Byłem wściekły. Wiedziałem jednak, że dobrowolnie nie wrócę do czyśćca.

– Więc co mam teraz zrobić?

– Połóż rękę na głowie chłopca i powiedz „odejdź”.

Rozłączyłem się i spojrzałem na ławkę. Chłopiec – duch wpatrywał się we mnie.

– Antek, zmiana planów. Zabieram Cię do mamy.

– Hurrraaa!!! – jego buzia się rozpromieniła.

– Ale wcześniej musisz coś zrozumieć. Mama jest teraz w niebie i ty tez tam zaraz pójdziesz.

Nie żyje przez tatusia – zapytał.

Przytaknąłem. Przyjął to nadzwyczaj spokojnie. A przed odejściem powiedział coś, co utkwiło mi w pamięci na lata.
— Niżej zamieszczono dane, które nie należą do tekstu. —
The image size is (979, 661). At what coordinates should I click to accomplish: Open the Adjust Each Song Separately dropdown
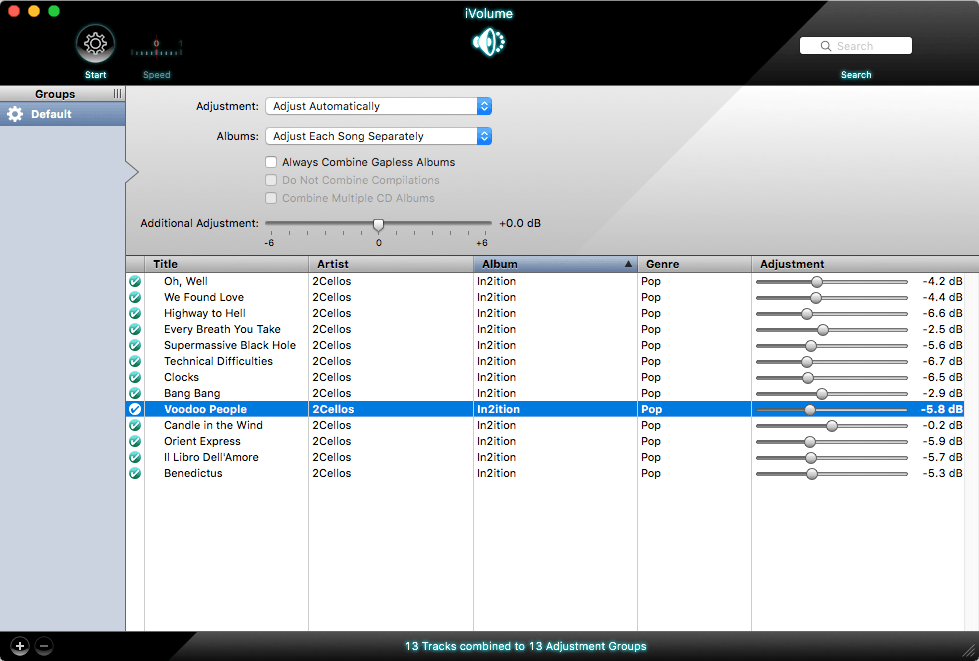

– A czy mój tata też kiedyś do nas dołączy? Będę za nim tęsknić. Ja wiem, że nie wolno zabijać, ale on to zrobił bo był bardzo smutny. Pani Jadzia mówiła, że ma depresję. To taka straszna choroba.

 

To było moje pierwsze "przeprowadzenie". Może dlatego tak emocjonalne. Z czasem szukanie umarlaków weszło mi w krew. Podchodziłem do tego całkowicie obojętnie. Na zasadzie roboty, którą po prostu trzeba wykonać.

 

Z rzeczy ważnych. Nikt tam u góry nie powiedział mi, że dziewięć dni w czyśćcu, to dziewięć lat tu na dole. Niemiłe zaskoczenie.

 

Rozdział 4

 

Minęły trzy lata od powrotu. W tym czasie przeprowadziłem czterysta pięćdziesiąt dziewięć dusz. Zostały czterdzieści dwie, by przekroczyć magiczną barierę pięciuset i zostać zwolnionym ze służby. Na tyle zostało wycenione moje przywrócone życie. Dużo, niedużo. Nie mi to oceniać.

Zakopałem się przed światem w niewielkim, drewnianym domku w pobliżu jeziora. Z jednej i drugiej strony okala mnie las, chroniąc przed niechcianymi intruzami. Kupiłem go za grosze i siłą własnych rąk doprowadziłem do użytku. Miałem sporo wolnego czasu pomiędzy jednym zaleceniem, a drugim. Należało go jakoś spożytkować.

Ściany są może nieco krzywe, podłoga skrzypi, a drzwi wypadają z zawiasów. Wszystko to jednak rekompensuje ten błogi zapach sosen, brzóz i świerków. Wieczorami siadam na niewielkim tarasie porośniętym mchem, spoglądam na zielono-błękitną taflę jeziora i w pamiętniku spisuję swoją historię.

 

Do najbliższego miasteczka, oddalonego o trzydzieści kilometrów jeżdżę średnio raz na dwa tygodnie. Po żywność. Pieniądze kradnę umarlakom. Wiem, mało to moralne. Ale w tym temacie niewiele się u mnie zmieniło. Liczy się tylko to żeby przeżyć. Poza tym nikt nie zatrudni człowieka, który jednego dnia jest w Gdańsku, drugiego w Nowym Sączu, a trzeciego w Lublinie. Do tego bez własnej tożsamości.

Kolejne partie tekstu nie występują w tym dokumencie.